# BBAT Belgian Contest Results 2004 (Flemish results)



## Svennovitch (Oct 25, 2004)

In the category 'Gezelschapsaquarium' (Community tanks) this tank was this year's winner:










The concept of the contest is almost the same as with the Dutch contest. This tank was given 97/100.

Some specs about the tank:
- L 2,5 m x D 65 cm x H 55 cm
- lightning: 10 x 36W fluorescent
- automatic iron dosing
- CO2 with controller
- pure osmosis (RO)


----------



## Edward (May 25, 2004)

Thank you for posting. Can you please give us the web address of this contest?

*The aquarium above:*
98" x 25" x 22"
900 l / 230gall
360W
1.6Wpg


----------



## mm12463 (Mar 5, 2004)

Svennovitch -

That is a great looking tank. I like how it is setup in the room to be a part of it and now just a tank. I'm jealous.


----------



## Svennovitch (Oct 25, 2004)

Thanks all.

It's the tank of the man you see on the picture: Alain Debeer. He won the contest for the second time in a row (contest is held every 2 year).

There is no web address about the contest. The federation isn't that high-tech yet :?

My tank got in 8th. These are some pictures I took on the day the jury came by my house to check my tank.


----------



## tsunami (Jan 24, 2004)

Thank you for posting, Sven. The top tank in this contest doesn't remind me so much of a formal, ordered Dutch layout as much as some of the ones in the NBAT.

These aquarium communities really need to get 'high tech' and open up a little to the outside world. That, and take better pictures of their tanks.  

Carlos


----------



## Magnus (Feb 4, 2004)

Sven, I just wanted to say your tank is VERY pretty! I especially like your foreground and the P. gayi background. How did you create the slope effect with your E. tenellus? Was it through terracing, or simply pruning? Congratulations, BTW!


----------



## Edward (May 25, 2004)

You are a moderator, http://www.aquaplantsexchange.nl/phpBB2/viewforum.php?f=34 , 
very nice forum.
What kind of fertilizers people use in Belgium and Holland?

◆ Recorded data ◆
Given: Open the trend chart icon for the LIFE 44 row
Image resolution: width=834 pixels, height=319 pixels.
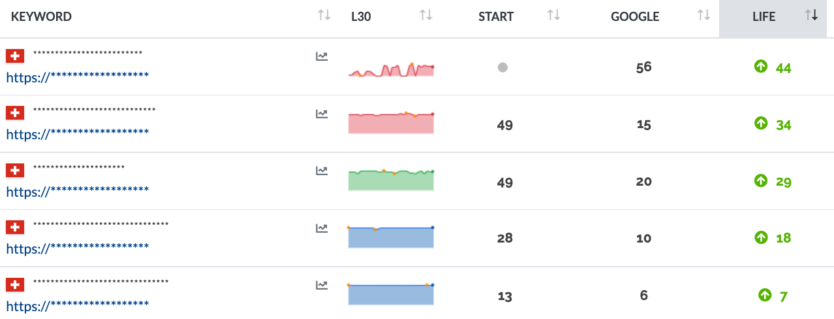Looking at the screenshot, I should (321, 56).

◆ What to do ◆
**1.** In the contest thread, how many times in a row had Alain Debeer won the contest?
**2.** From the contest thread, write out the passage that opens with the words "That is a great" and closes with "every 2 year).", swapping "tank" for "aquarium".

◆ Answers by task ◆
**1.** Two times in a row.

**2.**
That is a great looking aquarium. I like how it is setup in the room to be a part of it and now just a aquarium. I'm jealous.


----------



## Svennovitch (Oct 25, 2004)

Thanks all.

It's the aquarium of the man you see on the picture: Alain Debeer. He won the contest for the second time in a row (contest is held every 2 year).